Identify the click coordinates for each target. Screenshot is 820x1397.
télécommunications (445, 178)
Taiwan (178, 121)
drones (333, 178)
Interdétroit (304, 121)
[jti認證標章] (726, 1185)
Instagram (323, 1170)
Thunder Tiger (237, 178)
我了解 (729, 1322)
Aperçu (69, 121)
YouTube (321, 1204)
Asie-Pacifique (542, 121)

---

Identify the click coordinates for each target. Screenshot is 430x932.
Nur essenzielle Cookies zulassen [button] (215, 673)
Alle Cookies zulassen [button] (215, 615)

## Work item
Above are the records; copy every line in them that holds the word "click".

## Solution for this task
Identify the click coordinates for each target. Screenshot is 820x1397.
Identify the click coordinates for each target. Screenshot is 430x932.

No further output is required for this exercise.